Byzantine church found in Turkey’s northwest

Byzantine church found in Turkey’s northwest

Byzantine church found in Turkey’s northwest

Excavation works in the Sinanköy ancient settlement in the northwestern province of Edirne have unearthed a 1,500-year-old Byzantine church

Trakya University’s history of art department and the Edirne Museum have been collaborating in the excavations that have been ongoing in the archaeological field in one of the oldest settlements in Thrace, Lalapaşa, which dates back 3,000 years. 

Engin Beksaç, the head of the department, is heading the excavation team. 

Beksaç said they unearthed the remnants of a 1500-year-old church during the excavations and it has the features of the Byzantine civilization, adding that Sinanköy was one of the oldest settlements in the region. 

He said their team unearthed the base of the church, where the footing stones of the building are in good condition. 

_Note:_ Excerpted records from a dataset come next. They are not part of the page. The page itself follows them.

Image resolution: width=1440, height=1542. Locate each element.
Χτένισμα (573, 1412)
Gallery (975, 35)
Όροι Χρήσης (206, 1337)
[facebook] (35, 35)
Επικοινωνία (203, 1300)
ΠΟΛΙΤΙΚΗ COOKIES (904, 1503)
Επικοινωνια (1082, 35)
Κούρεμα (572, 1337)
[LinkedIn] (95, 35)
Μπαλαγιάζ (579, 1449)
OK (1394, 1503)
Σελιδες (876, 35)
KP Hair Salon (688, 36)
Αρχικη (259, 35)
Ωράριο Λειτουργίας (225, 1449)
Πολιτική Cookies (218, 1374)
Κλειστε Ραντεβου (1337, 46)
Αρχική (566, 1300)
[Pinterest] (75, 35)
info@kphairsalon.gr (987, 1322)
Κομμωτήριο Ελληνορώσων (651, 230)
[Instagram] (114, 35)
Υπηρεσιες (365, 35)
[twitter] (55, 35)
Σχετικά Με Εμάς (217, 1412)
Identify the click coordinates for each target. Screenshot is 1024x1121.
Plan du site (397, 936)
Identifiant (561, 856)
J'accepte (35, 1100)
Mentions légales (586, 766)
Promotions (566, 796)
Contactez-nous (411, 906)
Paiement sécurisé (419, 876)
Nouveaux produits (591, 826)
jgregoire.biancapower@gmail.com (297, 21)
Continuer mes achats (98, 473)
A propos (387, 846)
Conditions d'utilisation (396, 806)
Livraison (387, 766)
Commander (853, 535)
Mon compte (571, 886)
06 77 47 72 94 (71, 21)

Within the scope of the works in the field, the team also found the graves of Thracians and wall structures as the field was a castle town. 

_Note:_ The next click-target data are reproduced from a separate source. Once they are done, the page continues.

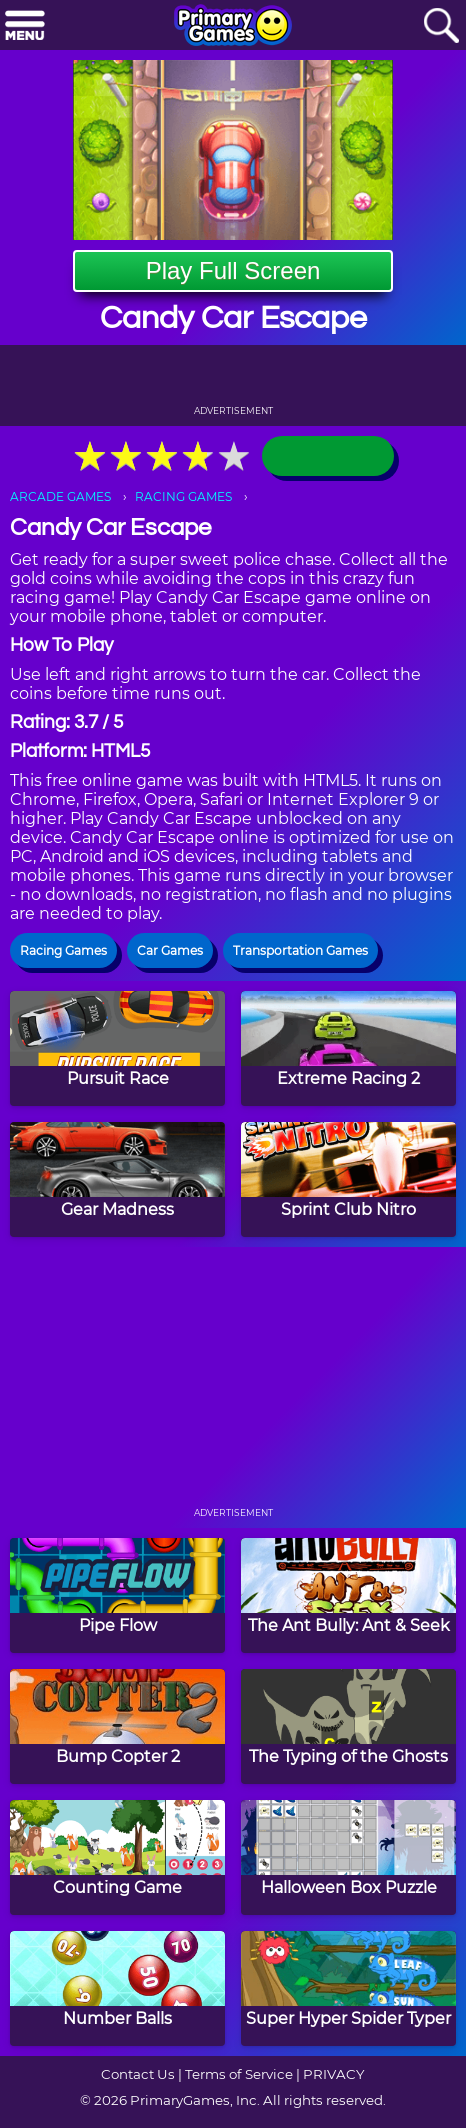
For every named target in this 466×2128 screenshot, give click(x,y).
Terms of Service (239, 2074)
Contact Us (138, 2074)
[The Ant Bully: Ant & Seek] (348, 1595)
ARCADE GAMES (60, 496)
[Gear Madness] (117, 1179)
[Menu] (25, 26)
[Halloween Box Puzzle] (348, 1857)
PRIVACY (333, 2074)
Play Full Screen (233, 270)
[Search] (441, 26)
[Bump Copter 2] (117, 1726)
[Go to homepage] (233, 27)
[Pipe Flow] (117, 1595)
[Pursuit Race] (117, 1048)
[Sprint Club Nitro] (348, 1179)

“This region, which is known as Sinanköy today, is one of the most important archaeological fields in Thrace. Our works reveal that life started in this region in 1,000s B.C. and continued until the Middle Age. This was a castle town and had a very big city settlement. Even though it is known as a castle, this place is a city. It is called Pravado or Prabadon in old documents and its meaning is the ‘sheep of god.’ Our studies here showed the existence of important sanctuaries of Thracians in the region. The recent excavations unearthed rock-carved cube-shaped graves, which were Thracian graves,” Beksaç said. 

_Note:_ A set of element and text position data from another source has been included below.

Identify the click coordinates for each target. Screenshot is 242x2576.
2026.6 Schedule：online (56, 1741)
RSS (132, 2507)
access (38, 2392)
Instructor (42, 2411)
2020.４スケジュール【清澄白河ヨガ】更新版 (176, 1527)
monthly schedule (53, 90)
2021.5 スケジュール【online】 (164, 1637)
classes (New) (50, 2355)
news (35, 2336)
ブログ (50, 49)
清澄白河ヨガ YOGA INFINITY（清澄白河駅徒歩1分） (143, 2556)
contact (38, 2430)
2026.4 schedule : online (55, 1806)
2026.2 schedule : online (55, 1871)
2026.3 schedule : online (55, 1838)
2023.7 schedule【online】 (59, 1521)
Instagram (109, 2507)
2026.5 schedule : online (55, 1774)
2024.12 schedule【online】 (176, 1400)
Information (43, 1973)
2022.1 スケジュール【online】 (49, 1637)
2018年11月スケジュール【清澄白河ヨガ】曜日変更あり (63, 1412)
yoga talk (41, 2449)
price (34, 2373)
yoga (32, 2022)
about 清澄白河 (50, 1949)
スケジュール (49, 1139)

He said they unearthed a 1,500-year-old church in the field, which has the traces of the Byzantine civilization. 

“We know that this place was an important Middle Age, a Byzantine city. It was the largest city in the region after Edirne, which was known as Hadrianopolis at that time. We kicked off excavations six years ago and unearthed structures from the early Byzantine and Thracian periods. We started working again after a two-year hiatus and unearthed interesting findings. Among them is a church. We identified this church with the base bricks up to the ground. Our excavation works will continue in the next years. Findings show us that the church was built in 500s A.D. The first data shows us that this is one of the oldest churches in Thrace,” the professor added.